§ Goal: Show each line of the records below that contains the string "text", copying the line in full. Case counts.

§ Record set:
[START]
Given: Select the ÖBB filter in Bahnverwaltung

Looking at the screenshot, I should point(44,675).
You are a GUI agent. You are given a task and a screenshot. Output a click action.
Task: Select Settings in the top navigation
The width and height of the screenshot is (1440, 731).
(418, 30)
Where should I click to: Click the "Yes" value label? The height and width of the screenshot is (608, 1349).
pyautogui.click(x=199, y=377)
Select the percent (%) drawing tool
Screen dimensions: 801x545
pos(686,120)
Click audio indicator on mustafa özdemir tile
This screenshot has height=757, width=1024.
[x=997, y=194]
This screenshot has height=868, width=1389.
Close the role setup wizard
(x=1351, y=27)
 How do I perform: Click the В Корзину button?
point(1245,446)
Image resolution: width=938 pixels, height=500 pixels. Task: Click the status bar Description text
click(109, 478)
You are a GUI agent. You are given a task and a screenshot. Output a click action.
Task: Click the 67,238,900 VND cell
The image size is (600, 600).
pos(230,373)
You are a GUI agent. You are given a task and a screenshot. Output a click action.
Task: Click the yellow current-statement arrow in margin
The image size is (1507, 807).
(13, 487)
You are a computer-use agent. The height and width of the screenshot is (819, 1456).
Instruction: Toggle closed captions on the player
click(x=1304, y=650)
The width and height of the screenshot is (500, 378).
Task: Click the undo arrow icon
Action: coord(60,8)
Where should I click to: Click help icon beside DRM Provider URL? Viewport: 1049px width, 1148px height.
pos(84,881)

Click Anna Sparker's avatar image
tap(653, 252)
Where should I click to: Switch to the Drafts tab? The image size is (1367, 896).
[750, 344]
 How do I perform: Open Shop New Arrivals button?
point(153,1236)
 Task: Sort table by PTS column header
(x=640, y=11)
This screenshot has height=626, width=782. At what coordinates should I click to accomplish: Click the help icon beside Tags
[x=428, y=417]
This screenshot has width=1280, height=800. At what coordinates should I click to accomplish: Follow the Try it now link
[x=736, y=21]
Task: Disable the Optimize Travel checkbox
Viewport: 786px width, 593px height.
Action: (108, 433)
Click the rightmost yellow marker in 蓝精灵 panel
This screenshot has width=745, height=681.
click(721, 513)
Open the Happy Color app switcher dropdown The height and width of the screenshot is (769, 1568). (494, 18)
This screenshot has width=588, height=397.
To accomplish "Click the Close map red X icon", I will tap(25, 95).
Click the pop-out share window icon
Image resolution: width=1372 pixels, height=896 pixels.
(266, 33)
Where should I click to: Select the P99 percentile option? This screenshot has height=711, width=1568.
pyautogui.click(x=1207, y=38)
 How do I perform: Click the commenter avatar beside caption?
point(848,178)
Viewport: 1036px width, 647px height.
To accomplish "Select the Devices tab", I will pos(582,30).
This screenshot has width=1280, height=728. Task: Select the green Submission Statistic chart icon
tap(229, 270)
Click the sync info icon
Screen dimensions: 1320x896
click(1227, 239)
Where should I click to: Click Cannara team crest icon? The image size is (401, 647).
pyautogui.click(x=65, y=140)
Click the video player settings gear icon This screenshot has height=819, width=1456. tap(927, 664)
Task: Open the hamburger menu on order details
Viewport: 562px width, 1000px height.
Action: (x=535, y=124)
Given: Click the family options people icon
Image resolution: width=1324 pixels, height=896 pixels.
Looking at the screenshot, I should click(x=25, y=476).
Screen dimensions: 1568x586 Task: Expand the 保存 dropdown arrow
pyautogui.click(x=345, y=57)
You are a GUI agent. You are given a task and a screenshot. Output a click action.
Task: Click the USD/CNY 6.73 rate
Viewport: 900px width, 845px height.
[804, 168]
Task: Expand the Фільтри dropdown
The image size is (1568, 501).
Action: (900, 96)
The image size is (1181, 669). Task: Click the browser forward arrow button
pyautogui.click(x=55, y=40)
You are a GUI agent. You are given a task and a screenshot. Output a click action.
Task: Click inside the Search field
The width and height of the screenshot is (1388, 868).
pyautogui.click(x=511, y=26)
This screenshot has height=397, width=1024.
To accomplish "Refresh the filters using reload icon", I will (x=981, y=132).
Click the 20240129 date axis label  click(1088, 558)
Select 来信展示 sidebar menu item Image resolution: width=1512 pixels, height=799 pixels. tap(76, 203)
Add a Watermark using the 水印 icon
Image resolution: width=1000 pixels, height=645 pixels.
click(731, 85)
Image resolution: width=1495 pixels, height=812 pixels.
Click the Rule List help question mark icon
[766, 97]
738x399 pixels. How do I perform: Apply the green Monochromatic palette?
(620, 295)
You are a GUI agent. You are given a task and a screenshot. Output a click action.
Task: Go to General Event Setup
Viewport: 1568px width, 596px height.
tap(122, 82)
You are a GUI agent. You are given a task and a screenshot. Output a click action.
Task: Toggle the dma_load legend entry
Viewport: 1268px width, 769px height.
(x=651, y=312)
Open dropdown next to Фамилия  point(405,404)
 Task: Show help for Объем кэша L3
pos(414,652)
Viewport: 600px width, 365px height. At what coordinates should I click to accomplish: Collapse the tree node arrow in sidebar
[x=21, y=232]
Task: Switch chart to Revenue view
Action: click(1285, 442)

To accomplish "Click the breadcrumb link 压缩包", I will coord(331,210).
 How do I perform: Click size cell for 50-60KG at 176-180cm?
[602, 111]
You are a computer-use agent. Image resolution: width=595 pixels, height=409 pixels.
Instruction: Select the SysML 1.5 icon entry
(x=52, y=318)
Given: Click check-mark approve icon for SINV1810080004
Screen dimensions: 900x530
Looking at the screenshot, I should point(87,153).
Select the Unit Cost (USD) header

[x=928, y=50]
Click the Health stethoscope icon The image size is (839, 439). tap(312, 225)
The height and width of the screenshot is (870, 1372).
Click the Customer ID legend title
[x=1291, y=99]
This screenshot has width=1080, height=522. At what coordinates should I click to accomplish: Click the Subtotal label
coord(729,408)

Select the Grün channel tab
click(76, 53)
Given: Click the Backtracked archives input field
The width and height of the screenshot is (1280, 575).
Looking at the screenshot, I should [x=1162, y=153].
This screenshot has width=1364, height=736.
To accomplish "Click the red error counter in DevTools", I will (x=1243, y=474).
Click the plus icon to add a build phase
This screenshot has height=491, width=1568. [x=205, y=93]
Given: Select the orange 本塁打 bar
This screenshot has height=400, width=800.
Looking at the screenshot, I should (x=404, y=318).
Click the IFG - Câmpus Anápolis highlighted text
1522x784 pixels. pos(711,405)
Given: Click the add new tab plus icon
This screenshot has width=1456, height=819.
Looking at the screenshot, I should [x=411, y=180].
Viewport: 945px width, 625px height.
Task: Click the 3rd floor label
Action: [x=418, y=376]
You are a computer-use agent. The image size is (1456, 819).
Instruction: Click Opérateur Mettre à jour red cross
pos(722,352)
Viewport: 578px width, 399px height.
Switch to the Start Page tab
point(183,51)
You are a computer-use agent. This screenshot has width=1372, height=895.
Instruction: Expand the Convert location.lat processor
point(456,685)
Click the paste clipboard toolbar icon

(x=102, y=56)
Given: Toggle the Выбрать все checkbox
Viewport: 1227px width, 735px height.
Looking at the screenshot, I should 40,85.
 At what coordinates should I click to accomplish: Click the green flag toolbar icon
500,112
[END]
§ Task response:
Image resolution: width=938 pixels, height=500 pixels. Task: Click the status bar Description text
Click the IFG - Câmpus Anápolis highlighted text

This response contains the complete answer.